The center’s case amounts to two criticisms: the cap eroded local services and hurt poor people.

But as many other studies have noted, the cap brought about a much smaller reduction in local revenue than had been anticipated. Increased state aid made up much of the difference, along with local voter overrides and taxes generated by new construction.

“Proposition 21/2 had been predicted to force draconian cuts in local services. Legislative amendments and economic growth, along with voter approval of additional property taxes on a town-by-town basis, have altered that prediction, and the public seems very satisfied with the result. There has neither been any serious attempt to repeal it, nor to strengthen it,” wrote a Northeastern University political science professor, Bruce Wallin, in a 2004 analysis of the cap.

What the center calls an erosion of services is often just efficiencies. “Many communities now have more professional management. It has forced all to work smarter in how we manage scarce dollars,” the mayor of Northampton, a city in Western Massachusetts, told Jay Gallagher of the Gannett News Service last month.

The center argues that the cap is unfair because rich communities can afford to vote for an override and tax themselves at higher rates. But the poorer areas have the same override power as the wealthier districts. If they opt for lower taxes over greater services, that’s their choice.

The best case against the cap goes as follows: Localities would cry out for more state aid to make up lost revenue. Albany would extend its hand, but at the same time, use its other hand to pick the pockets of New York City residents by raising income taxes on the state’s highest earners. The cap would then be nothing more than an excuse for Albany to soak the rich and funnel more of the city’s wealth to rest of the state.

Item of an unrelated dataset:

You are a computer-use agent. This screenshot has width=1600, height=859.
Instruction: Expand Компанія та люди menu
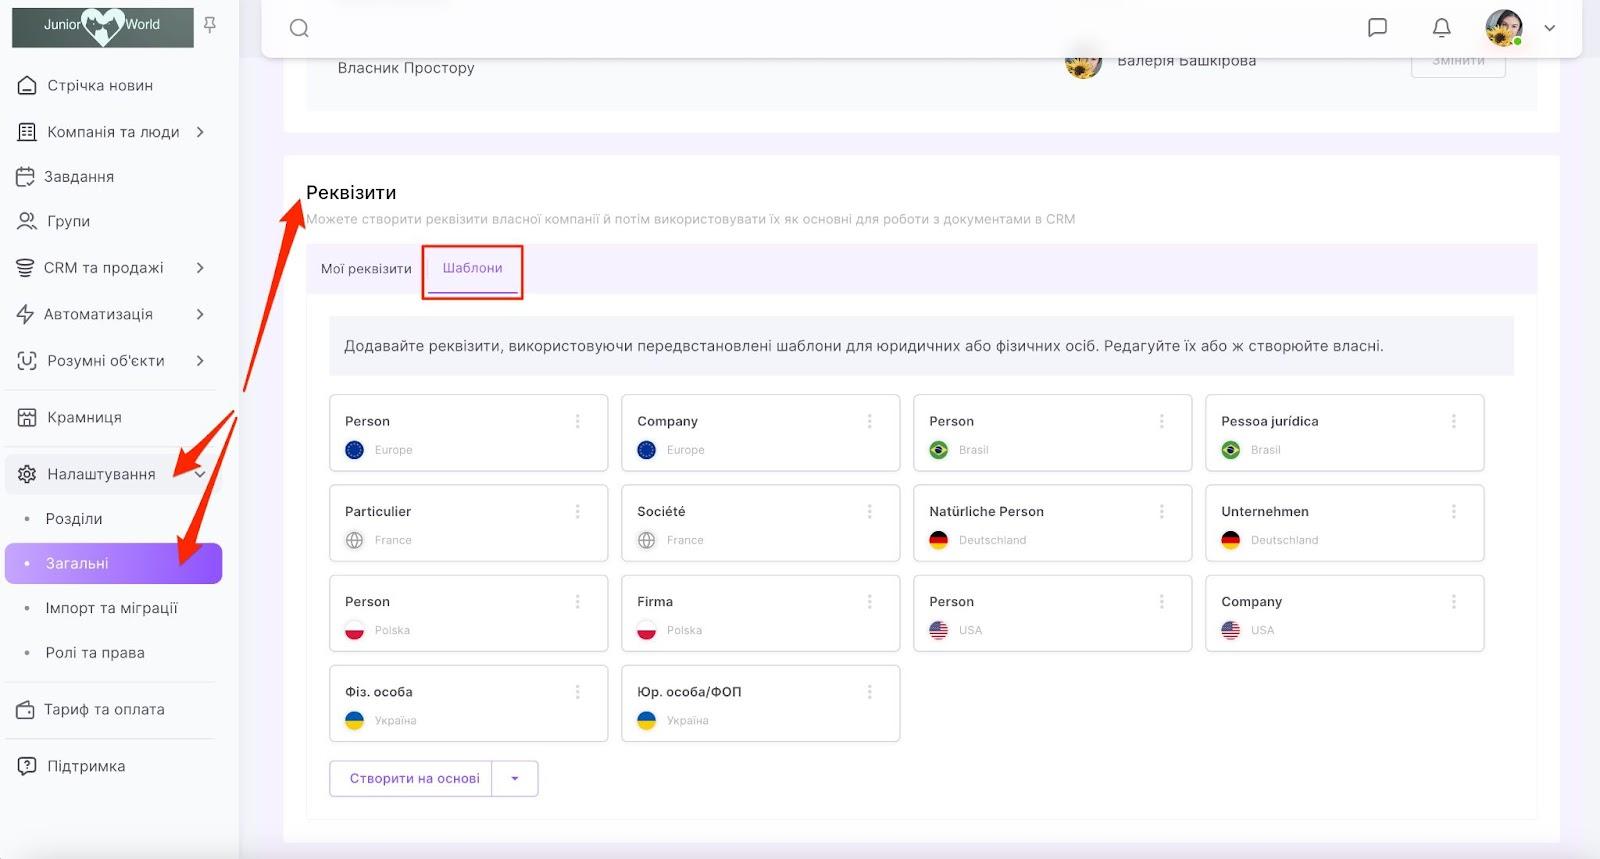coord(200,132)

The scenario is plausible — especially if voters oust the Senate Republicans from power this fall — but I see it as an argument in favor of a cap. When districts come to Albany hat in hand, Governor Paterson and lawmakers have a choice of either raising taxes or finding another way to come up with the money.

They can raise cash by squeezing other parts of the budget or tackle the source of the problem by repealing labor contract, pension, and other mandates that drive up the cost of government services.

Either way, the Legislature would be held accountable. Without a cap, accountability is so diffuse that voters don’t know whom to blame for their high taxes. A cap prevents the state from the passing the buck to localities and forces lawmakers and the governor to take responsibility for fiscal decisions.

Over the long run, the dynamic benefited Massachusetts. “In a broad sense, then, Proposition 21/2 has produced some centralization in the financing of local governments … but it also produced the ultimate in decentralization — voter control over local property tax increases,” Mr. Wallin wrote.

It sounds like common sense, which is why Albany is likely to ignore Mr. Suozzi. The county executive, who many believe is considering another run for governor in 2010, should know that voters are paying attention.